■ **To do**: Exact reproduction of the following data is required.

■ **Data to use**:
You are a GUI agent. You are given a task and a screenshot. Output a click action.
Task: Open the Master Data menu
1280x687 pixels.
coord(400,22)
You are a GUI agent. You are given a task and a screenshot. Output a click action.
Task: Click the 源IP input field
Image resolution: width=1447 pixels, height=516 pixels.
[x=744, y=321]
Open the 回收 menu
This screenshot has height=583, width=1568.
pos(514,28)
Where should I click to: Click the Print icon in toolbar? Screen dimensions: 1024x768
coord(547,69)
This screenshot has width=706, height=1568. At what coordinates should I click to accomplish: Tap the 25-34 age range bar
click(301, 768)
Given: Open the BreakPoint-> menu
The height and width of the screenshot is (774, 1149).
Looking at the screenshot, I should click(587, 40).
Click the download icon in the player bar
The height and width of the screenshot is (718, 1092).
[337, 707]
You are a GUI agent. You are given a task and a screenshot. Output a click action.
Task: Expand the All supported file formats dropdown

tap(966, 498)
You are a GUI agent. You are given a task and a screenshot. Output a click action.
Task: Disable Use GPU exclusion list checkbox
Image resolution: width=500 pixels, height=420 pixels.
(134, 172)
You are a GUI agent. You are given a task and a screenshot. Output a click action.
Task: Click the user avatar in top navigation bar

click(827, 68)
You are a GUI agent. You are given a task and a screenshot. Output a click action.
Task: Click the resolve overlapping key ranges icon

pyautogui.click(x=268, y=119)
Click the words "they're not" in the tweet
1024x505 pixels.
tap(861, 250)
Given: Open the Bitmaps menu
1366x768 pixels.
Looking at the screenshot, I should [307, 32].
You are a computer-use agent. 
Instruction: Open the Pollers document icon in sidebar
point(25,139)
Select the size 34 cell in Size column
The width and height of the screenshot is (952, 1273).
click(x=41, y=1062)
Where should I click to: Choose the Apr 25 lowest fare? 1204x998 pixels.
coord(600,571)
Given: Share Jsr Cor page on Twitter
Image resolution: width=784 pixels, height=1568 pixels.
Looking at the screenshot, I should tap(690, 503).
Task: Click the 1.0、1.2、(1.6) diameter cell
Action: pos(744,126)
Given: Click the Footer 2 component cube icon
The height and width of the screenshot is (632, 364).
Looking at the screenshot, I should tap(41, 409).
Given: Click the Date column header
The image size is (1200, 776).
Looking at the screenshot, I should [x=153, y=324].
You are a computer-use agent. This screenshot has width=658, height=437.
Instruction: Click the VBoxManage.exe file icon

■ **Answer space**:
You are a GUI agent. You are given a task and a screenshot. Output a click action.
Task: Open the Master Data menu
1280x687 pixels.
coord(400,22)
You are a GUI agent. You are given a task and a screenshot. Output a click action.
Task: Click the 源IP input field
Image resolution: width=1447 pixels, height=516 pixels.
[x=744, y=321]
Open the 回收 menu
This screenshot has height=583, width=1568.
pos(514,28)
Where should I click to: Click the Print icon in toolbar? Screen dimensions: 1024x768
coord(547,69)
This screenshot has width=706, height=1568. At what coordinates should I click to accomplish: Tap the 25-34 age range bar
click(301, 768)
Given: Open the BreakPoint-> menu
The height and width of the screenshot is (774, 1149).
Looking at the screenshot, I should click(587, 40).
Click the download icon in the player bar
The height and width of the screenshot is (718, 1092).
[337, 707]
You are a GUI agent. You are given a task and a screenshot. Output a click action.
Task: Expand the All supported file formats dropdown

tap(966, 498)
You are a GUI agent. You are given a task and a screenshot. Output a click action.
Task: Disable Use GPU exclusion list checkbox
Image resolution: width=500 pixels, height=420 pixels.
(134, 172)
You are a GUI agent. You are given a task and a screenshot. Output a click action.
Task: Click the user avatar in top navigation bar

click(827, 68)
You are a GUI agent. You are given a task and a screenshot. Output a click action.
Task: Click the resolve overlapping key ranges icon

pyautogui.click(x=268, y=119)
Click the words "they're not" in the tweet
1024x505 pixels.
tap(861, 250)
Given: Open the Bitmaps menu
1366x768 pixels.
Looking at the screenshot, I should [307, 32].
You are a computer-use agent. 
Instruction: Open the Pollers document icon in sidebar
point(25,139)
Select the size 34 cell in Size column
The width and height of the screenshot is (952, 1273).
click(x=41, y=1062)
Where should I click to: Choose the Apr 25 lowest fare? 1204x998 pixels.
coord(600,571)
Given: Share Jsr Cor page on Twitter
Image resolution: width=784 pixels, height=1568 pixels.
Looking at the screenshot, I should tap(690, 503).
Task: Click the 1.0、1.2、(1.6) diameter cell
Action: pos(744,126)
Given: Click the Footer 2 component cube icon
The height and width of the screenshot is (632, 364).
Looking at the screenshot, I should tap(41, 409).
Given: Click the Date column header
The image size is (1200, 776).
Looking at the screenshot, I should [x=153, y=324].
You are a computer-use agent. This screenshot has width=658, height=437.
Instruction: Click the VBoxManage.exe file icon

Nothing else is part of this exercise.